For Setagaya, there were still a lot of farm fields around. The car park that Ryosuke rented a space from was in the middle of one of these fields. I could feel the gravel in the car park against my feet. My ears, though, were still full of the voice of Maria Callas.
Ryosuke’s car was all by itself in one corner of the spacious car park. As I entered the car park I gradually slowed down and, catching my breath, started walking. It was pitch dark. As I got near the car, I could see the raindrops flowing down the windscreen. I leaned up against the driver’s side window and peered inside. In the back seat there was a rumpled blanket and pillow and a few manga books. The window clouded up with my breath. The body of the car felt a bit warm to the touch. Raindrops slid down the back of my neck and slowly down my back and made me shiver.
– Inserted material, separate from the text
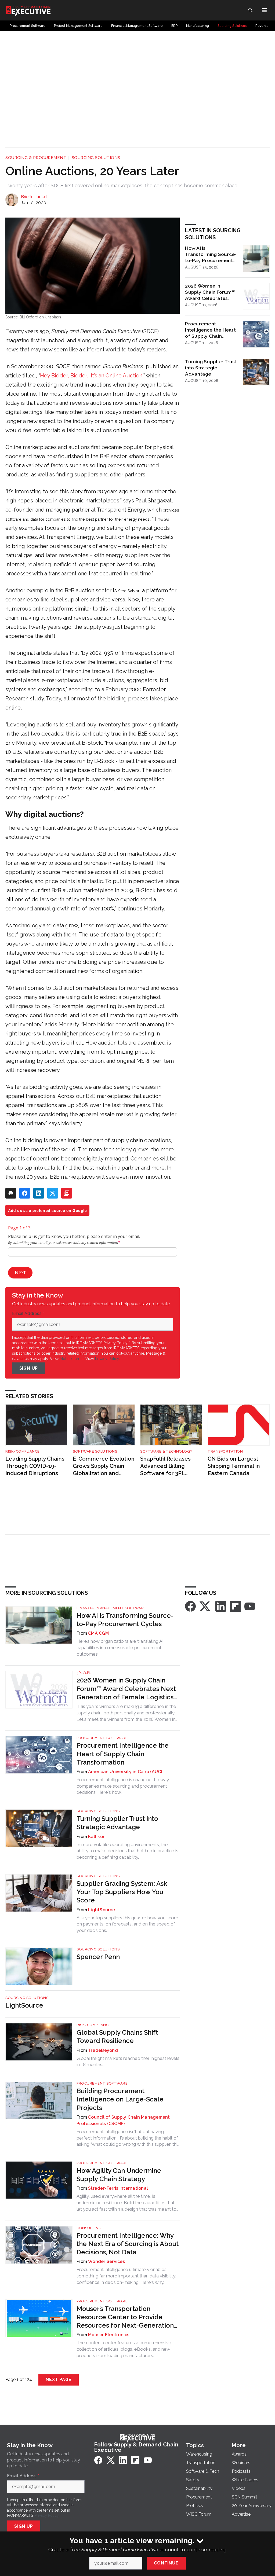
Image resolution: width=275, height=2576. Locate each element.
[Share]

I decided I should go back home before it started raining hard. I left the car and started slowly jogging back out of the car park. The smell of dirt got even stronger. The rain didn’t wait. Even over Callas’s powerful voice I could hear the sound of it as it struck the ground. My shoulders got wet and my T-shirt slowly grew heavy. The rain ran down my hair and forehead and got in my eyes, and the light of a far-off traffic signal looked blurry.
By the time I got back to the elevated bridge over the motorway, my T-shirt was plastered against my chest and stomach. Rain and sweat were slowly soaking into the elastic band of my shorts. I tried to wipe my wet face but my palm was soaked. I crossed under the elevated bridge and stopped at the median, thinking I’d look for somewhere to get out of the rain. I leaned my hand against the rusty fence and bent over to catch my breath. A mix of sweat and rain – it was hard to tell one from the other – dripped down to my feet, wetting a chunk of concrete that lay there. A rusty reinforcing bar stuck out of the concrete. From far away a car was getting nearer. Its headlights illuminated the graffiti on the pillars of the bridge, and it sent up a splash as it drove past me and away.